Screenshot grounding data
- - -
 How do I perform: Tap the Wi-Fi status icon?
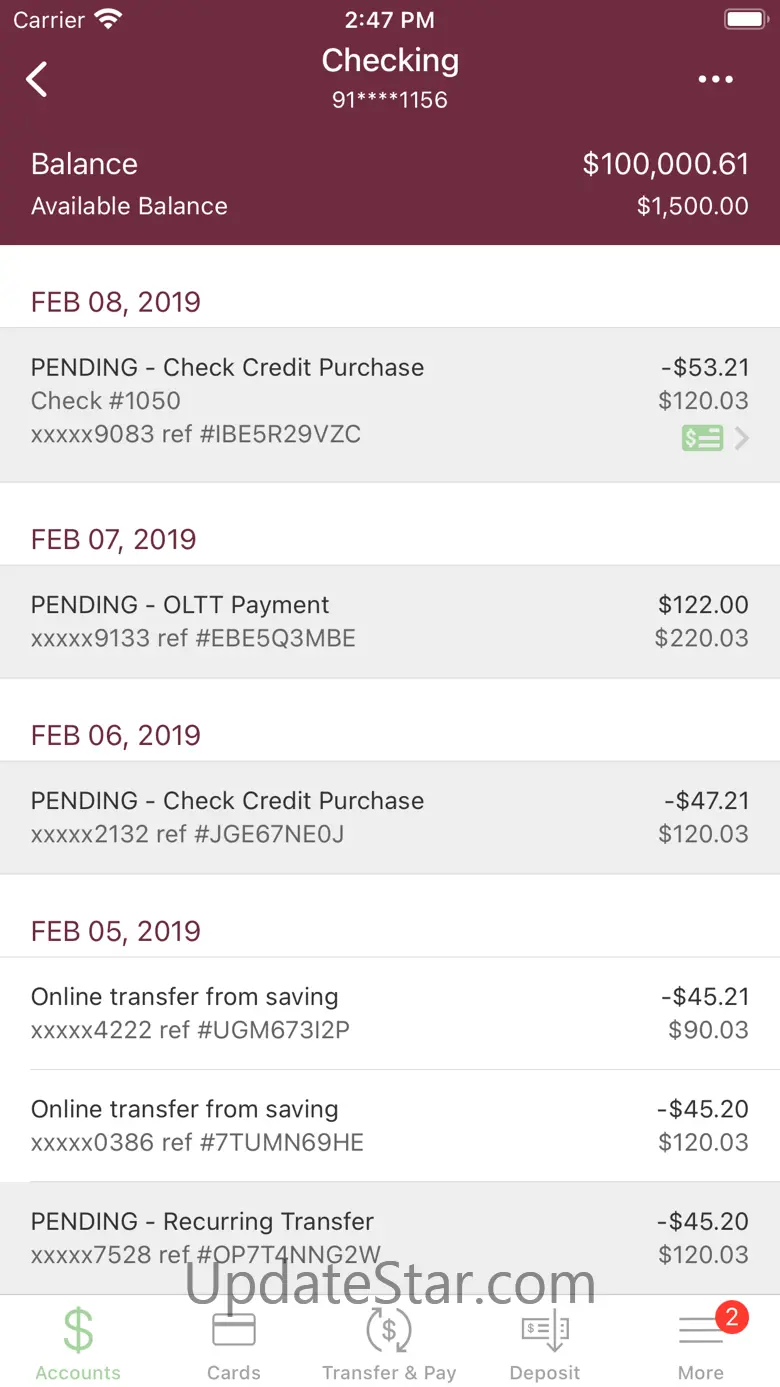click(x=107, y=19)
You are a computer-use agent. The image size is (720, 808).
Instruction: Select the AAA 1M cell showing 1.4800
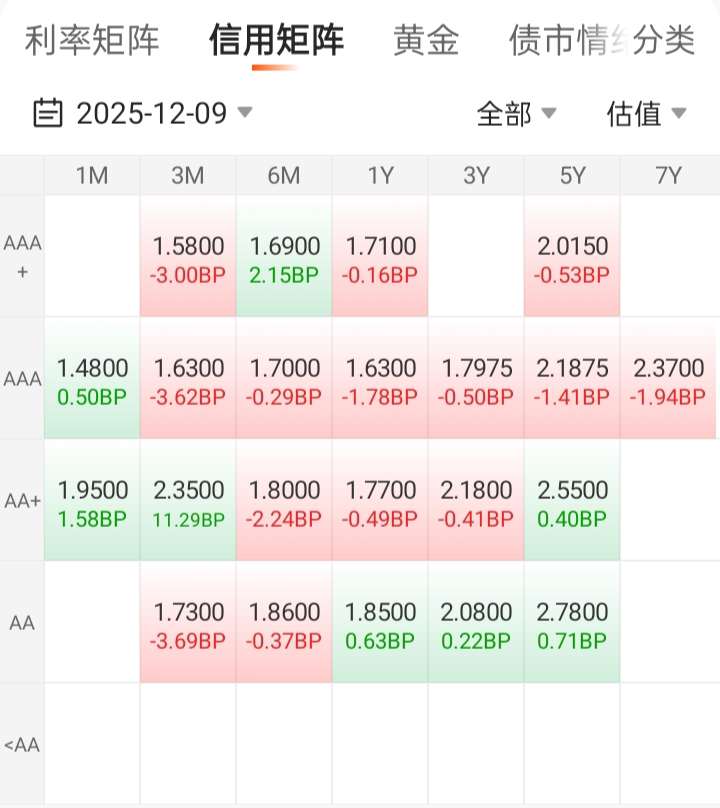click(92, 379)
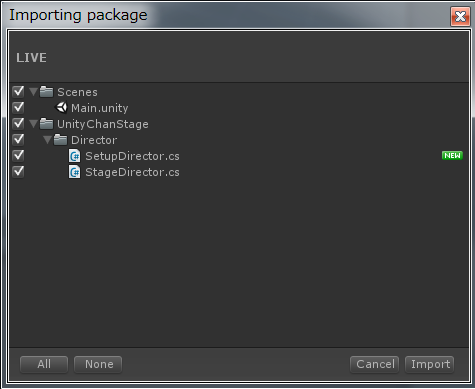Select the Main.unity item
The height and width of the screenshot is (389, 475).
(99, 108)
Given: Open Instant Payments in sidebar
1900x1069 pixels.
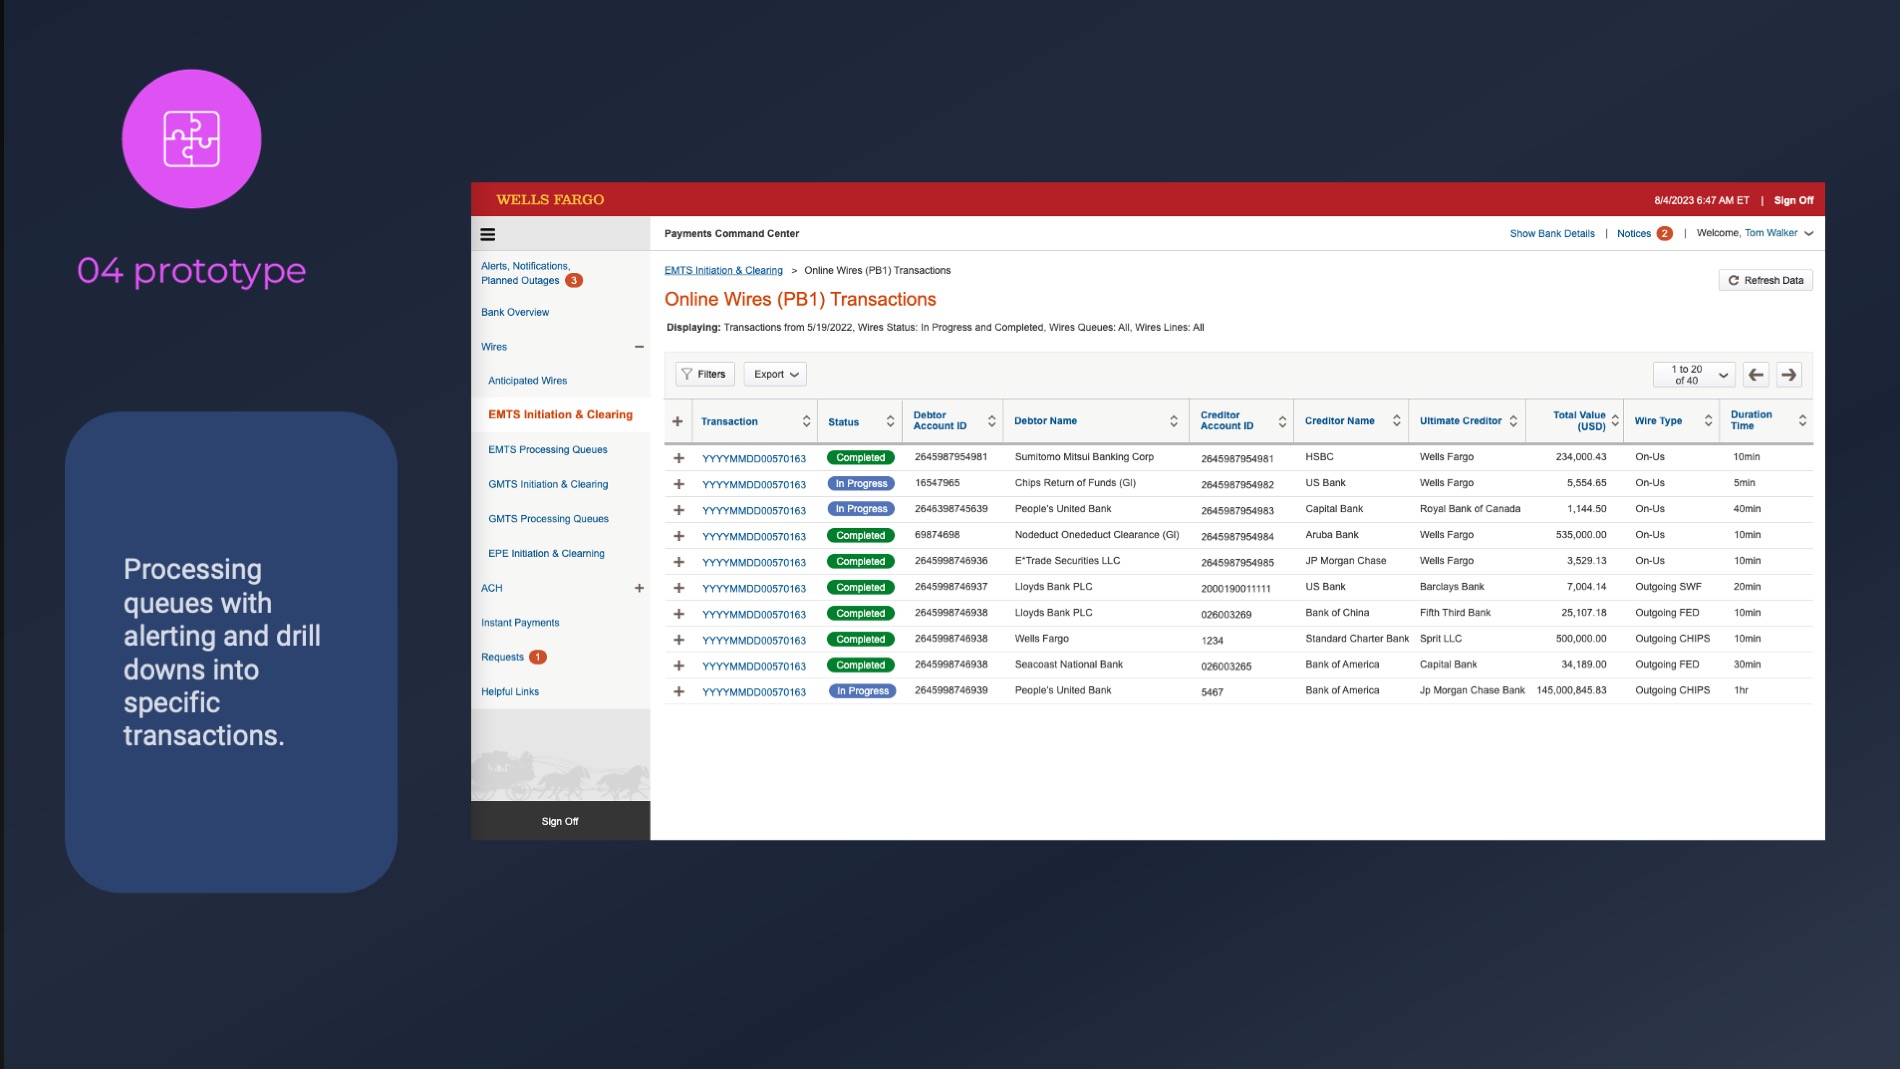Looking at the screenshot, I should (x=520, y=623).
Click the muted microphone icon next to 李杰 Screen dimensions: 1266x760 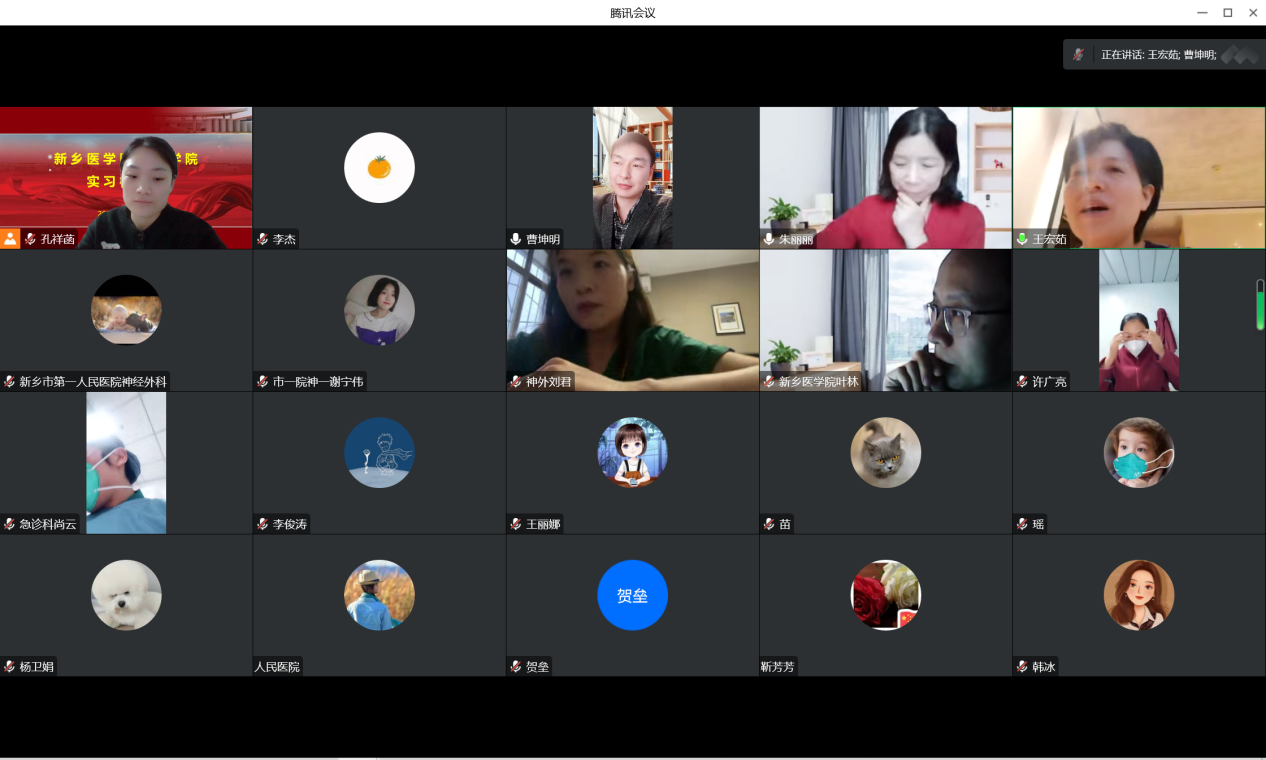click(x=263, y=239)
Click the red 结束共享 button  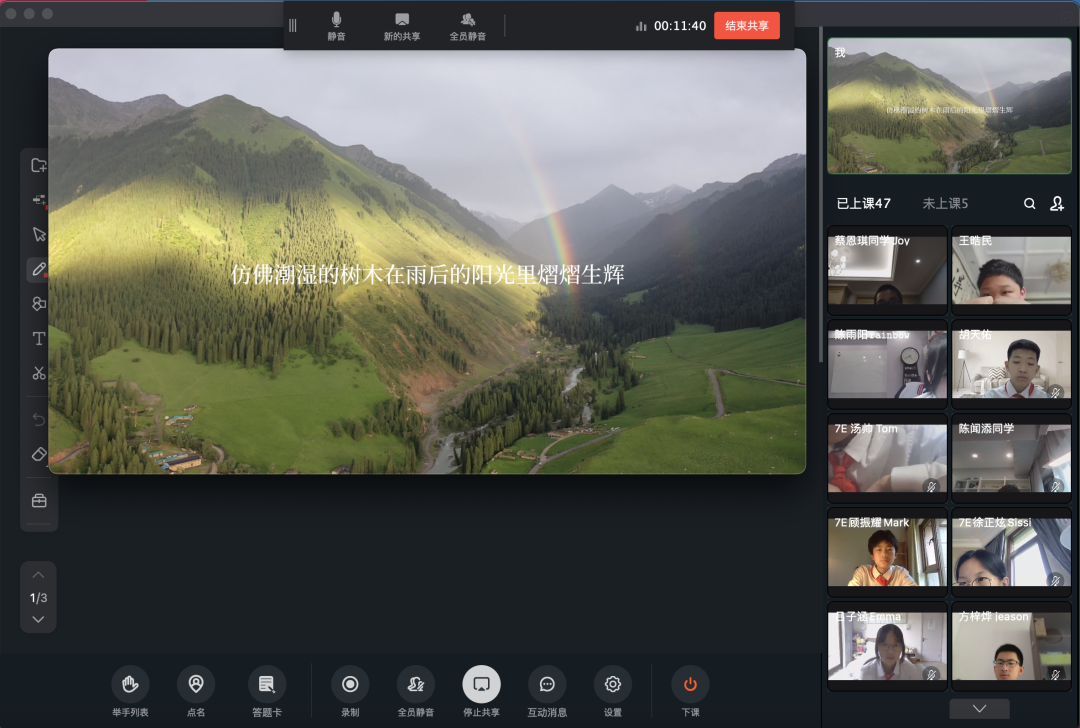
- - -
Could you repeat, exactly and with nothing added, the lines from the top of the entries above through the line that holds "Given: Open Instant Payments in sidebar", leaving out any pictures?

*Answer box*:
 How do I perform: Tap the Wi-Fi status icon?
click(x=107, y=19)
You are a computer-use agent. The image size is (720, 808).
Instruction: Select the AAA 1M cell showing 1.4800
click(92, 379)
Select the Main.unity item
The height and width of the screenshot is (389, 475).
(99, 108)
Given: Open Instant Payments in sidebar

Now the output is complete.